Die tickende Zeitbombe der Solothurner Uhrenindustrie
Im pulsierenden Herz der Solothurner Uhrenindustrie hat sich in den letzten Jahrzehnten eine besorgniserregende Geschichte entfaltet. In den 1960er-Jahren, als die Uhrenarbeiter täglich bis zu 30 Schmerztabletten konsumierten, um den körperlichen und geistigen Anforderungen ihrer monotonen Tätigkeiten gerecht zu werden, wurde der Schmerzmittelkonsum zur Normalität. Lange Arbeitszeiten, ein unerbittlicher Lärm und grelles Licht forderten ihren Tribut. Die Menschen in Grenchen SO und am Jurasüdfuss litten nicht nur unter Erschöpfung, sondern auch unter ernsthaften gesundheitlichen Problemen, insbesondere Nierenerkrankungen. Fabriken wie ETA und ASSA prägten das Stadtbild und schufen Arbeitsplätze, die oft jedoch mit hohen physischen Belastungen einhergingen.
Besonders bemerkenswert ist, dass der Druck auf die Arbeiter, oft nach Stückzahl bezahlt, den Schmerzmittelkonsum nur verstärkte. Während Männer ihre Löhne aufbesserten, arbeiteten Frauen unter besonders harten Bedingungen und erhielten oft nur die Hälfte des Gehalts ihrer männlichen Kollegen – eine Ungerechtigkeit, die bis heute nachhallt. Schmerzmittel wie Saridon und Kafa-Pulver, das in den täglichen Kaffee gerührt wurde, waren in Kiosken und Automaten frei erhältlich.

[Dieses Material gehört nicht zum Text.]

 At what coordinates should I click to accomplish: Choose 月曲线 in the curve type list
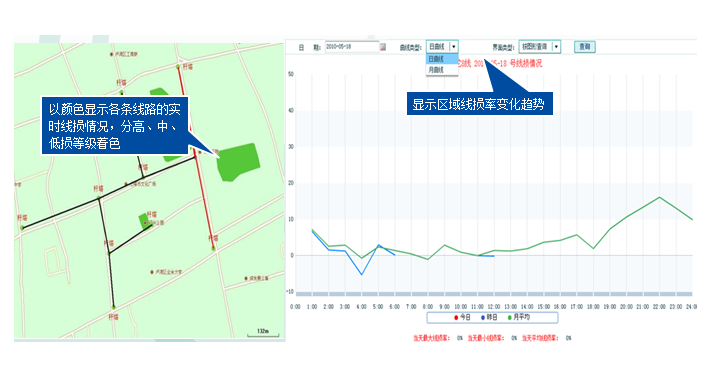(x=442, y=70)
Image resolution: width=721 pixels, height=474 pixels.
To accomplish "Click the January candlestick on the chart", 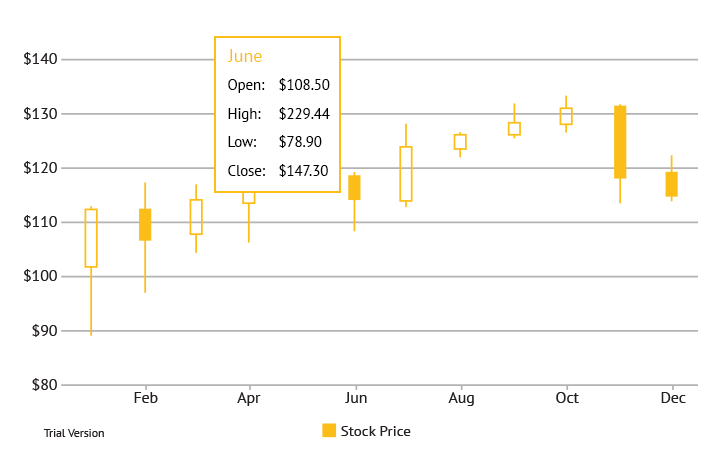I will point(91,238).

Auf dem Weg zur Arbeit schnell noch ein Brötchen, eine Zigarette und – natürlich – die nötigen Pillen. Ein ganz normaler Start in den Arbeitstag.
Die Folgen der Uhrenkrise
Die Uhrenkrise in den 1970er-Jahren stellte dann alles in Frage. Mit der Einführung von Quarzuhren sank die Nachfrage nach mechanischen Uhren dramatisch, was nicht nur zu einem Rückgang des Schmerzmittelkonsums führte, sondern auch zu massiven Arbeitsplatzverlusten in Grenchen. Der Chefarzt des Bürgerspitals Solothurn hatte bereits 1958 den hohen Schmerzmittelkonsum kritisiert, aber erst mit dem Verbot von Kombinationspräparaten in den 80ern kam eine Wende. Nicolas Hayek’s Initiative zur Produktion der Swatch in Grenchen sollte schließlich das Ruder herumreißen und der Uhrenindustrie neuen Schwung verleihen.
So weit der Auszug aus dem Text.